New York AG sues asset manager for keeping investors in the dark over Madoff

NEW YORK (Reuters) - New York Attorney General Andrew Cuomo sued a Bank of New York Mellon Corp unit and two former senior officers yesterday, claiming they kept clients in the dark about investing with Bernard Madoff.

Citing internal e-mails, the lawsuit claims that Ivy Asset Management LLC knew as early as 1997 that putting money with Madoff's investment firm was too risky, and that Madoff was not investing client funds as advertised.

Nevertheless Ivy did not disclose this to clients for fear of losing millions of dollars of advisory fees.
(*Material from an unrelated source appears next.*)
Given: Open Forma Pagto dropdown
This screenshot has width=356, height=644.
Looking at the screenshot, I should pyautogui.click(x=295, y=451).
The lawsuit also names Ivy's former chief executive Lawrence Simon and former chief investment officer Howard Wohl as defendants.

The lawsuit said Ivy clients lost more than $227 million from Madoff's Ponzi scheme, including more than $150 million of losses at 76 union pension and welfare funds.

Ivy collected more than $40 million of fees from 1998 to 2008 to advise and provide due diligence for clients with large Madoff investments, the lawsuit said.

"Ivy and its former co-principals saw the trouble with Madoff coming around the bend," Cuomo said in a statement. "Instead of guiding their clients through the financial waters, they sold them down the river."

In one January 2003 e-mail, according to the complaint, Wohl wrote "Madoff (NOT!)" in urging that the now-convicted swindler not be recommended as a manager to a prospective client.

Ivy spokesman James Badenhausen and Simon's lawyer Paul Shechtman did not immediately return requests for a comment. Neither Wohl nor a representative could immediately be reached for a comment.

Madoff, 72, pleaded guilty to 11 counts of securities and mail fraud, perjury and lying to the US Securities and Exchange Commission in March 2009.

He is serving a 150-year prison sentence after confessing to running what prosecutors called a $65 billion Ponzi scheme, which was uncovered in December 2008.